Дед смотрел на меня ясными, похожими на кусочки льда глазами.
Он перевел разговор на недавний партийный съезд, на разоблачение Сталина.
— Ты бы растолковал, что там у них к чему. А то Ольга шумит, скачет с одного на другое, Юрке и вовсе ни до чего дела нет — на машину копит. Вот Гуран, тот бы изложил все как есть, да где его теперь возьмешь, Гурана.

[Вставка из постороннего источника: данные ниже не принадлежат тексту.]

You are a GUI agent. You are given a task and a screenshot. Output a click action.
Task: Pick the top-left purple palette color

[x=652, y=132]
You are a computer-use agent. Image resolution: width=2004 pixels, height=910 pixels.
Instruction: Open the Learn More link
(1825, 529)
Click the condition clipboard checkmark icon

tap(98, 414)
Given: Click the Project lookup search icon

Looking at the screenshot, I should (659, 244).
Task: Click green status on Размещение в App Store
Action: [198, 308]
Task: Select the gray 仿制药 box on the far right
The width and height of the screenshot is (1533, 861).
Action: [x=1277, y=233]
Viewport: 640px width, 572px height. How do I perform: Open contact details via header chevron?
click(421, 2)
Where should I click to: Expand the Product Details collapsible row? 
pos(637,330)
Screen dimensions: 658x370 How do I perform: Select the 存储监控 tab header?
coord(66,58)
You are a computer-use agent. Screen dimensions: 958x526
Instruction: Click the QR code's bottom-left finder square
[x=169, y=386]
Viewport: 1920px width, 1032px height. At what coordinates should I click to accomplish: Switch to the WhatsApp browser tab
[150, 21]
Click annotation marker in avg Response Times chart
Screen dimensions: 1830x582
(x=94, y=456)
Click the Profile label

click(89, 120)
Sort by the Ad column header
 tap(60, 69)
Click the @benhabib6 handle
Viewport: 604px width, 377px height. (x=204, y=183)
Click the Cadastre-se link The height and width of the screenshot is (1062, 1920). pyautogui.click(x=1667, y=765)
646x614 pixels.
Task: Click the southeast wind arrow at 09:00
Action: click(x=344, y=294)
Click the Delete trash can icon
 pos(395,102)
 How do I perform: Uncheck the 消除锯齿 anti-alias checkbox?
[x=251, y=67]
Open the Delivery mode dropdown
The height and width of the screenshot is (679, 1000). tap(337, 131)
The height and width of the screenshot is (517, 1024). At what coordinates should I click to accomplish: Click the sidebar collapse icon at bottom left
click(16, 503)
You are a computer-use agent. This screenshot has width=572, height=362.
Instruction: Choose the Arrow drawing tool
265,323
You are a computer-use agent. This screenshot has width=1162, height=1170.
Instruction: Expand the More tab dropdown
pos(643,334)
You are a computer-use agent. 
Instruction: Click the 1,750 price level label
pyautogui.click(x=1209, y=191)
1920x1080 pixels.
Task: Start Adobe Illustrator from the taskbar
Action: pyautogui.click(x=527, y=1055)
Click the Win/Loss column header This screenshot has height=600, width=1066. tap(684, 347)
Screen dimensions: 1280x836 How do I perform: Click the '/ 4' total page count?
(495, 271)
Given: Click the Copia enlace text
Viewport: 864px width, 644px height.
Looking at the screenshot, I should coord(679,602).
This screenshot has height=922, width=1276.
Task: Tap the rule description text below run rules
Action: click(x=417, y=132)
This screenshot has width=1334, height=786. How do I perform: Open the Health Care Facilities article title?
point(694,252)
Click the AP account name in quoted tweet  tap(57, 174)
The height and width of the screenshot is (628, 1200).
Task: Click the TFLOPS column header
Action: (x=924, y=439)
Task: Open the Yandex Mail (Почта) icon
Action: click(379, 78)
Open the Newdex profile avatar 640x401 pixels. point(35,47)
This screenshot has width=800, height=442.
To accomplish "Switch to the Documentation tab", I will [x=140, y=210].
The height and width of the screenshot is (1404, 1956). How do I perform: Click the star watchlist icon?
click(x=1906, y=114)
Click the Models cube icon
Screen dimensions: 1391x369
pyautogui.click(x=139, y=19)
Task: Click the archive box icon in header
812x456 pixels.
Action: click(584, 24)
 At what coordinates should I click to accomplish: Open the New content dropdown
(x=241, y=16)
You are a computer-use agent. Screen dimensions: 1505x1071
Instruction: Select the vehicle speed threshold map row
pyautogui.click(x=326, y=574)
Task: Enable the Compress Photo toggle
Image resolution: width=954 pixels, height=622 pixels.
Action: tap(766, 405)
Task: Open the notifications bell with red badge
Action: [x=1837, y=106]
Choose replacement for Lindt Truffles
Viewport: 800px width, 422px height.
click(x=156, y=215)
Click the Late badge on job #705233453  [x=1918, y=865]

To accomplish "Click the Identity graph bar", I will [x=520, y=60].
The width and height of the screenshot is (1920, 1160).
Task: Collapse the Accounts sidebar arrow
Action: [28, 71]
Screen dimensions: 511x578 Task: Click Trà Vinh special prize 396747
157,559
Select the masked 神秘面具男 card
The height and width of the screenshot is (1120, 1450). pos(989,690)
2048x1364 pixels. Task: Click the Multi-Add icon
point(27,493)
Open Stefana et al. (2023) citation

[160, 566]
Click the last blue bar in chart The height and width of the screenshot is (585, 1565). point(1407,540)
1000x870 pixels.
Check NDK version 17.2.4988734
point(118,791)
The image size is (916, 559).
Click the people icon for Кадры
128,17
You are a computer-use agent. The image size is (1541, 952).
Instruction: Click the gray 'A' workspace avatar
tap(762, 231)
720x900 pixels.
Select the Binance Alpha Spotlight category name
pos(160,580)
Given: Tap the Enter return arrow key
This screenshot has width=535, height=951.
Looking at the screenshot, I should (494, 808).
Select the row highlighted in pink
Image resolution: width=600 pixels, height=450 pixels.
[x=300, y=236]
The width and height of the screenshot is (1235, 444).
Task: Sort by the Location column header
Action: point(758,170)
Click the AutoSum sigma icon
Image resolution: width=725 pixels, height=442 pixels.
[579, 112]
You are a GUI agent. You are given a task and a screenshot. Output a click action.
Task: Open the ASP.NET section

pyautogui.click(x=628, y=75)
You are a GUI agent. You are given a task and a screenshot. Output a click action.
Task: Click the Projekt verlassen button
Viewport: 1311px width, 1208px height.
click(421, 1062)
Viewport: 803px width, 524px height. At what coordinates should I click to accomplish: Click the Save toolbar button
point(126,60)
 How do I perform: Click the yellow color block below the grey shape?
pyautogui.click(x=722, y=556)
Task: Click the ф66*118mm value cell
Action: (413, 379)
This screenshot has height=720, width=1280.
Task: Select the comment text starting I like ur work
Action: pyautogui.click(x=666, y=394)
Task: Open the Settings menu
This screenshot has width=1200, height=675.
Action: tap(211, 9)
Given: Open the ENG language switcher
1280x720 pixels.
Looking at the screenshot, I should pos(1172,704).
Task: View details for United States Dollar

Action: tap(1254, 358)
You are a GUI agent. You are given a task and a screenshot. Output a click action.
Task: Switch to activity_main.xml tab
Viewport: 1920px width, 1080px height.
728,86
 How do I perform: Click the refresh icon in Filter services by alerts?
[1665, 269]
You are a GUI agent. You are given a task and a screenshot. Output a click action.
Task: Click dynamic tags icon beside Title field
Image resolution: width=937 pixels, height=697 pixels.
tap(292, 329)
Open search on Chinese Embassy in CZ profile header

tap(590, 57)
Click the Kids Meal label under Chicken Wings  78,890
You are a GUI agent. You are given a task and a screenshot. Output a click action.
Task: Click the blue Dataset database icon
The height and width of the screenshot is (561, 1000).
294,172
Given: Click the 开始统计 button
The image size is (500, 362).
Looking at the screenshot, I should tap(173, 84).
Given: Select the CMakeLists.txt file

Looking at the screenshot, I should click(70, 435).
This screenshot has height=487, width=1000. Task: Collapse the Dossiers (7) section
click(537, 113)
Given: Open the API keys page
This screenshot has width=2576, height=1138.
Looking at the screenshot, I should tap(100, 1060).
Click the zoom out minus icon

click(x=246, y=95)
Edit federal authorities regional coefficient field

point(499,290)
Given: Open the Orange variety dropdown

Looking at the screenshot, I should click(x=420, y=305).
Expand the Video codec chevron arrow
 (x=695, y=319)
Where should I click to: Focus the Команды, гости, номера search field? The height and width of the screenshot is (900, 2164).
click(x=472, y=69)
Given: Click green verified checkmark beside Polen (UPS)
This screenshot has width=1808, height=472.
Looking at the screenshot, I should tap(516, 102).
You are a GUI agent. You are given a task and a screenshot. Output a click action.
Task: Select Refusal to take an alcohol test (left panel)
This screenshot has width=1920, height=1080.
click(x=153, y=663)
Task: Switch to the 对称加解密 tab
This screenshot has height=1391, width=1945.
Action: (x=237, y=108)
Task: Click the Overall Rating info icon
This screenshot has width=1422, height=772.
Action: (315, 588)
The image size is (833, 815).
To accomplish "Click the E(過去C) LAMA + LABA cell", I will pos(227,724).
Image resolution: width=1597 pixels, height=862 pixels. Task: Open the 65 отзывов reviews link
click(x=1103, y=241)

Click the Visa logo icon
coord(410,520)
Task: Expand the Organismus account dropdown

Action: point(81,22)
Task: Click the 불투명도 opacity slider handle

Несколько лет назад Семен Александрович, возвращаясь поздно вечером домой, схватился на улице с несколькими разгулявшимися уголовниками — были первые месяцы знаменитой послесталинской амнистии, — его убили ударом лома по голове.
Я постарался припомнить побольше подробностей из доклада Хрущова. Дед слушал, не перебивая. Сказал только:
— Жалко, Рваная Норка не дожил.
Рваная Норка был расстрелян зимой 1937 года, вскоре после нашего с мамой отъезда из Новосибирска.
…На похороны деда я не попал. Хоронили его в те самые дни, когда в Москве собрался Всемирный фестиваль молодежи и студентов. Мне с несколькими другими сотрудниками газеты поручили писать репортаж о торжественном открытии и выдали билет на стадион. Задание было почетное, к тому же горячая пора, в редакции каждый человек на учете — отпрашиваться неловко. Да и, правду сказать, очень хотелось в Лужники.